-- RECORDS TO USE start --

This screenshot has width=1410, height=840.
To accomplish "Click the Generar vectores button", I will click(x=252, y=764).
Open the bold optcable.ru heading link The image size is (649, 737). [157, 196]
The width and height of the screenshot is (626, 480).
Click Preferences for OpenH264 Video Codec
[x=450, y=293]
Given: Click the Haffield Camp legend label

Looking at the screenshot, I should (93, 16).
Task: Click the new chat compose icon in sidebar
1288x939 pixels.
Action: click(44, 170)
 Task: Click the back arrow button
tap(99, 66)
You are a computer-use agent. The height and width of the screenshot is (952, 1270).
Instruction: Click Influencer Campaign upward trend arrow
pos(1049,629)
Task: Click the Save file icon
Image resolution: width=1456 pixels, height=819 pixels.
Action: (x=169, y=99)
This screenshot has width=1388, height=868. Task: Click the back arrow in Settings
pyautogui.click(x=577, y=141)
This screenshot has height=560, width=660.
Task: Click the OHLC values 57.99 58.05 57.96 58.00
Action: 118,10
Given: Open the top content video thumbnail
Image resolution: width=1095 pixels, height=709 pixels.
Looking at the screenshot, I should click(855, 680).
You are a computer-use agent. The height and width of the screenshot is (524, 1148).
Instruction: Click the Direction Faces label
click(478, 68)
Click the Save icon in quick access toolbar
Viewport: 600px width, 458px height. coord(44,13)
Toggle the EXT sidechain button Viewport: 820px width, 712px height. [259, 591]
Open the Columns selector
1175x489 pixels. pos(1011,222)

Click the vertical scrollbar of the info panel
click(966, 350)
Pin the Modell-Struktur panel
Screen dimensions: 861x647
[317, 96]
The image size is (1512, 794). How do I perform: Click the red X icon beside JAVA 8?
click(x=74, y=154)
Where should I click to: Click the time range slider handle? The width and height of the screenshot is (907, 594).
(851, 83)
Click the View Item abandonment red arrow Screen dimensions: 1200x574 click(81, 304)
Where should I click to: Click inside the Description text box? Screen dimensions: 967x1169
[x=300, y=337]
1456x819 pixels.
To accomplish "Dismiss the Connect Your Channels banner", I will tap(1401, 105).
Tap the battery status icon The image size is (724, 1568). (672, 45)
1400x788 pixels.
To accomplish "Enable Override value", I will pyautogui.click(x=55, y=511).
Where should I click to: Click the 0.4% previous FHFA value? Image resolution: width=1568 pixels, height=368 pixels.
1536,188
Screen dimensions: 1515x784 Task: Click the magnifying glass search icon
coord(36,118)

-- RECORDS TO USE end --

Recast every line from the start of the rows down to and including the one containing "Action: (x=169, y=99)" as a Markdown table with the columns Index and Text. Number each line and leave out blank lines.

ANSWER TO THE TASK:
| Index | Text |
|---|---|
| 1 | This screenshot has width=1410, height=840. |
| 2 | To accomplish "Click the Generar vectores button", I will click(x=252, y=764). |
| 3 | Open the bold optcable.ru heading link The image size is (649, 737). [157, 196] |
| 4 | The width and height of the screenshot is (626, 480). |
| 5 | Click Preferences for OpenH264 Video Codec |
| 6 | [x=450, y=293] |
| 7 | Given: Click the Haffield Camp legend label |
| 8 | Looking at the screenshot, I should (93, 16). |
| 9 | Task: Click the new chat compose icon in sidebar |
| 10 | 1288x939 pixels. |
| 11 | Action: click(44, 170) |
| 12 |  Task: Click the back arrow button |
| 13 | tap(99, 66) |
| 14 | You are a computer-use agent. The height and width of the screenshot is (952, 1270). |
| 15 | Instruction: Click Influencer Campaign upward trend arrow |
| 16 | pos(1049,629) |
| 17 | Task: Click the Save file icon |
| 18 | Image resolution: width=1456 pixels, height=819 pixels. |
| 19 | Action: (x=169, y=99) |